Records contained in a dataset
((

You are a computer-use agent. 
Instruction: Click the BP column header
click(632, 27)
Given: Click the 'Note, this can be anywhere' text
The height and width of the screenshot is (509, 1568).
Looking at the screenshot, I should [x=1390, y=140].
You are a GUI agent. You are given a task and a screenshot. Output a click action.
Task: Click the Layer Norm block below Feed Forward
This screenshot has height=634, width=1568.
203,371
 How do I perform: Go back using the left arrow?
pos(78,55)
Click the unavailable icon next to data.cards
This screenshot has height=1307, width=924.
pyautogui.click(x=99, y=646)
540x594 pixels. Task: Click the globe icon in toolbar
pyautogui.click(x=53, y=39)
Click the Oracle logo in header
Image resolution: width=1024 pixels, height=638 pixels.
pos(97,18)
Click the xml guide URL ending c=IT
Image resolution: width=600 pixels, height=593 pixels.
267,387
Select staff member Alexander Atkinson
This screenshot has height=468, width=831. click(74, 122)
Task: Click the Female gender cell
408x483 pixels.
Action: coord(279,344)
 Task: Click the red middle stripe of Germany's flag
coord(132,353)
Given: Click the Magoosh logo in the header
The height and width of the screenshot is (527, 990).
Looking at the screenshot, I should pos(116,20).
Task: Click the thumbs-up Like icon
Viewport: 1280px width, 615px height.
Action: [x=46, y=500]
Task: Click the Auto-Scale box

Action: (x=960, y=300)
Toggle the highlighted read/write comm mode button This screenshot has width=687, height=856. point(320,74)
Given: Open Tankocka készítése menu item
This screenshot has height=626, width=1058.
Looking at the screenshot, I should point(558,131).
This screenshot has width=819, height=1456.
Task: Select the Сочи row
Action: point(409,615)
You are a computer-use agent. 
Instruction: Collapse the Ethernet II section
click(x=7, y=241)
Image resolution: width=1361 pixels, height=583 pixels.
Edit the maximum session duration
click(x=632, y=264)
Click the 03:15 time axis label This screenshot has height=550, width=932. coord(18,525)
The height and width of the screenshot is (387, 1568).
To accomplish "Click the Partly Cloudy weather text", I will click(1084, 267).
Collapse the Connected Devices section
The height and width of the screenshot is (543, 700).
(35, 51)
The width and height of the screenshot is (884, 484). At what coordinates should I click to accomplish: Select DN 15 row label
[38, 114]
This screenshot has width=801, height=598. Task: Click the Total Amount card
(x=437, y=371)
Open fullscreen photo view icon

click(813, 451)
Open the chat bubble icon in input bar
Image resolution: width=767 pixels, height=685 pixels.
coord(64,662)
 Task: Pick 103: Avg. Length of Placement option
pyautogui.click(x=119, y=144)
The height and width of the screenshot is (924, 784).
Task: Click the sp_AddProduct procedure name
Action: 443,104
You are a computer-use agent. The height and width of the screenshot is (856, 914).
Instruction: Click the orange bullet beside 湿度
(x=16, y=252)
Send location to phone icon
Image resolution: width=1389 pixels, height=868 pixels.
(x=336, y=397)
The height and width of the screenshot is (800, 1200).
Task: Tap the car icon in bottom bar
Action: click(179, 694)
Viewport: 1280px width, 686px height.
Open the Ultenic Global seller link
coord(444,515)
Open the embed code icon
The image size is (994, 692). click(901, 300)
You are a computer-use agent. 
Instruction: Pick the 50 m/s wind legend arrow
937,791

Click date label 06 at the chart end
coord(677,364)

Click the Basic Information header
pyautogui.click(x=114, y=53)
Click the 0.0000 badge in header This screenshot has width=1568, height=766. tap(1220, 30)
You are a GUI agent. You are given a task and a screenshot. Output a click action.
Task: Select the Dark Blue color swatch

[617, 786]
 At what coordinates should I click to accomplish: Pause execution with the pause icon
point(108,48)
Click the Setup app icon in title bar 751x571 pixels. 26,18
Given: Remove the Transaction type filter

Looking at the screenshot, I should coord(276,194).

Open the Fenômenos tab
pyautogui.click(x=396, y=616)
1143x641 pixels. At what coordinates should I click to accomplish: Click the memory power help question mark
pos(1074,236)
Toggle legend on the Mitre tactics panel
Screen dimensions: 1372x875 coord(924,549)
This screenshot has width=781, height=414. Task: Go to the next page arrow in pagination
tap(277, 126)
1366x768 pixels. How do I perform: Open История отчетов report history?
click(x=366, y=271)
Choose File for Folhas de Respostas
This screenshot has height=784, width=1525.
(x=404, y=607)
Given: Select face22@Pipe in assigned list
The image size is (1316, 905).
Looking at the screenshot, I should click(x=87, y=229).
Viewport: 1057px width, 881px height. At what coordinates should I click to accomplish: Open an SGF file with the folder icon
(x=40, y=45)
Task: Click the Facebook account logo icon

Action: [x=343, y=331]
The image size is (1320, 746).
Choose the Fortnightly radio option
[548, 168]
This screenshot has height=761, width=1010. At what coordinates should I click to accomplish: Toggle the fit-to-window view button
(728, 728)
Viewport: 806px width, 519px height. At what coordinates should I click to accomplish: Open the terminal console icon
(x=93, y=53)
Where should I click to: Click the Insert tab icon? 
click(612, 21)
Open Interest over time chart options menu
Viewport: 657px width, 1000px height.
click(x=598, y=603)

))

* **Assignment**:
Output, exactly and in full, the lines from the start of the entries above through the line that contains "Given: Click the Magoosh logo in the header".

* **Result below**:
You are a computer-use agent. 
Instruction: Click the BP column header
click(632, 27)
Given: Click the 'Note, this can be anywhere' text
The height and width of the screenshot is (509, 1568).
Looking at the screenshot, I should [x=1390, y=140].
You are a GUI agent. You are given a task and a screenshot. Output a click action.
Task: Click the Layer Norm block below Feed Forward
This screenshot has height=634, width=1568.
203,371
 How do I perform: Go back using the left arrow?
pos(78,55)
Click the unavailable icon next to data.cards
This screenshot has height=1307, width=924.
pyautogui.click(x=99, y=646)
540x594 pixels. Task: Click the globe icon in toolbar
pyautogui.click(x=53, y=39)
Click the Oracle logo in header
Image resolution: width=1024 pixels, height=638 pixels.
pos(97,18)
Click the xml guide URL ending c=IT
Image resolution: width=600 pixels, height=593 pixels.
267,387
Select staff member Alexander Atkinson
This screenshot has height=468, width=831. click(74, 122)
Task: Click the Female gender cell
408x483 pixels.
Action: coord(279,344)
 Task: Click the red middle stripe of Germany's flag
coord(132,353)
Given: Click the Magoosh logo in the header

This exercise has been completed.